Recent years have witnessed considerable advances in the surgical techniques for treatment of adult spinal deformity (ASD). It is now possible to achieve a large lumbar lordosis using lateral lumbar interbody fusion (LLIF) [[1], [2], [3]]. Unlike posterior vertebral osteotomy, LLIF, which is anterior spinal extension surgery, may cause traction of blood vessels and abdominal organs. However, a few reports have investigated the occurrence of acute celiac artery compression syndrome (ACACS) after spinal deformity surgery involving the upper lumbar spine [[4], [5], [6]].

ACACS may occur to the compression of the median arcuate ligament (MAL) which lies between the left and right diaphragmatic crura [7]. In the absence of adequate remedial measures, ACACS can lead to ischemic necrosis of the foregut abdominal organs.
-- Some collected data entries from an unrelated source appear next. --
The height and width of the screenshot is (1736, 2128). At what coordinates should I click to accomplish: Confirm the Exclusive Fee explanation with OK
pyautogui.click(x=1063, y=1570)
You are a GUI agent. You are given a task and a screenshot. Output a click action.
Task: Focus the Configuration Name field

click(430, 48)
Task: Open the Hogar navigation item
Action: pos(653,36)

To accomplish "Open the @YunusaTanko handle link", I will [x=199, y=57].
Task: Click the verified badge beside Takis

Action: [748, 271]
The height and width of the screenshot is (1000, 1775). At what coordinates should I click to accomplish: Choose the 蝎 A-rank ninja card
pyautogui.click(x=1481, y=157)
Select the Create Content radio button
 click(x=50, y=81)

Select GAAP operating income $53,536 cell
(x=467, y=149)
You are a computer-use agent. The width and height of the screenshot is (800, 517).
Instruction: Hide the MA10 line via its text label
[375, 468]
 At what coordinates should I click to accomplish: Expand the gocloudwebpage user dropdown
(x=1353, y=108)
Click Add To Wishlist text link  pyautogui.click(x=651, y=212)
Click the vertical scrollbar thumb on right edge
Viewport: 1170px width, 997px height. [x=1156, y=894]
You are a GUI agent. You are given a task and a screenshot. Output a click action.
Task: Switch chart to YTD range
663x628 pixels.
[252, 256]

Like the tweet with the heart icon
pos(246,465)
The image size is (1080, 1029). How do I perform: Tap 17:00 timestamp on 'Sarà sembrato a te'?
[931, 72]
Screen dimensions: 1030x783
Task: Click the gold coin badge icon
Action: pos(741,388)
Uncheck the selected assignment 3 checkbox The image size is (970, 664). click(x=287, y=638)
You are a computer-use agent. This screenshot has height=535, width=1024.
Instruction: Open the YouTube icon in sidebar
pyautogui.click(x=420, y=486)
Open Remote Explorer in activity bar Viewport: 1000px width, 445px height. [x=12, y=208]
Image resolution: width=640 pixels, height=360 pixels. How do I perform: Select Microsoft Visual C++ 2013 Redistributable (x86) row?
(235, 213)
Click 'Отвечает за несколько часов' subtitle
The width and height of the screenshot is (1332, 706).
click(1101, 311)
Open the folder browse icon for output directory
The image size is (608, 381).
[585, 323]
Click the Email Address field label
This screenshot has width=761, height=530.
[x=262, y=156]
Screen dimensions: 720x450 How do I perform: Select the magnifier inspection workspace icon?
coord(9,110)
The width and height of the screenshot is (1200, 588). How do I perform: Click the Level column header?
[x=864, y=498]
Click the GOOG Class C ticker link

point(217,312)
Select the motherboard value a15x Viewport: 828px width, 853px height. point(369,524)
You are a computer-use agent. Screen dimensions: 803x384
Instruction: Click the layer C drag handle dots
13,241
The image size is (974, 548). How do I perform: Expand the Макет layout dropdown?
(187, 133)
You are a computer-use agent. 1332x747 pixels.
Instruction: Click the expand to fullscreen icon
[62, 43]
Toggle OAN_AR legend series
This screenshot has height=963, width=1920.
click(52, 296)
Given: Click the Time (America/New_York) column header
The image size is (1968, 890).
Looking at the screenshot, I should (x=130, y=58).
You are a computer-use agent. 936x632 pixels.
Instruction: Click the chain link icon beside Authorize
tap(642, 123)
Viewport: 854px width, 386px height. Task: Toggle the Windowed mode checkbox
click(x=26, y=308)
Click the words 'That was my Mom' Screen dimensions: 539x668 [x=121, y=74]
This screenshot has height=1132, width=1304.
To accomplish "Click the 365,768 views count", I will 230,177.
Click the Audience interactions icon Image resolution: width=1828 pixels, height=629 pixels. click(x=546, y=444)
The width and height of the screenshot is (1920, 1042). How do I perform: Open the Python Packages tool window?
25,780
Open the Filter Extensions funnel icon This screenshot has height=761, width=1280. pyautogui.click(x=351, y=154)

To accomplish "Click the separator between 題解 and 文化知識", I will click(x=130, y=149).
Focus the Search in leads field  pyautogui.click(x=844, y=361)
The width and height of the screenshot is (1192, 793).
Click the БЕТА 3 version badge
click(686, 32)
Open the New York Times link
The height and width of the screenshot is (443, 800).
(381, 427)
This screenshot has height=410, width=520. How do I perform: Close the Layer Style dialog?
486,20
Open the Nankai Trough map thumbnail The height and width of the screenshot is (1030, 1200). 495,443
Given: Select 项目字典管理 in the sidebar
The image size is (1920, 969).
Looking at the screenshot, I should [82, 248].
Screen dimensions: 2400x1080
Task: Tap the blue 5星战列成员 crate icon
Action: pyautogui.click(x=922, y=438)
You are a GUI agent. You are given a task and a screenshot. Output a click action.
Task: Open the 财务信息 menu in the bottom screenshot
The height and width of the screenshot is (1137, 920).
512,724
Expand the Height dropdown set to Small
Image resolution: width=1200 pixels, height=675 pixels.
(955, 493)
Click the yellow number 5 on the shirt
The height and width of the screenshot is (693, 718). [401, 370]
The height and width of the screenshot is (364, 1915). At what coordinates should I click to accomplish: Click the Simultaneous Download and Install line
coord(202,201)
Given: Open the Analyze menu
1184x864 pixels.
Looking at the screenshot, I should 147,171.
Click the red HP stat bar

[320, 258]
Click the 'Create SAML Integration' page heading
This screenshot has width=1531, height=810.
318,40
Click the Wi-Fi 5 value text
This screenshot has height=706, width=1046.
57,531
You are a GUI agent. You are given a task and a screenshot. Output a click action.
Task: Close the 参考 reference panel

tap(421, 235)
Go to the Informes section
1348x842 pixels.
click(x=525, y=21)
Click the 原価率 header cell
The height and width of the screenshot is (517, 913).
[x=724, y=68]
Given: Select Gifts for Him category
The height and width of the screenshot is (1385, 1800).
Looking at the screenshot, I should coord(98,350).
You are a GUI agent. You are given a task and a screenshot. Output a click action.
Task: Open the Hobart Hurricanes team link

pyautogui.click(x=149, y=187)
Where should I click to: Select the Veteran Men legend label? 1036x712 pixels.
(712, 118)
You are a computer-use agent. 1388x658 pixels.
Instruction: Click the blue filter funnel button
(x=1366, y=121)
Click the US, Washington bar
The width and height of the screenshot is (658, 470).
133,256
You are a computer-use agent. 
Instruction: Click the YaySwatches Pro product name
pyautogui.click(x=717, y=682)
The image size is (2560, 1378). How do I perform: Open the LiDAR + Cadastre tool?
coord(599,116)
Although ACACS is mainly caused by intraabdominal lesions, it may also occur due to correction of spinal kyphosis that causes a change in the anatomical relation between the MAL and the celiac artery (CA). Kotani et al. highlighted the triple compression signs, i.e., narrowing of the CA, the superior mesenteric artery (SMA), and the abdominal aorta [5]. The rate and factors associated with CA stenosis preoperatively have not yet been known. Knowing the factors might prevent overcorrection and reduce ACACS.

The aim of the current study was to investigate the anatomical relationship between the spine, the CA, and the MAL using preoperative images in patients with spinal deformity who underwent surgery.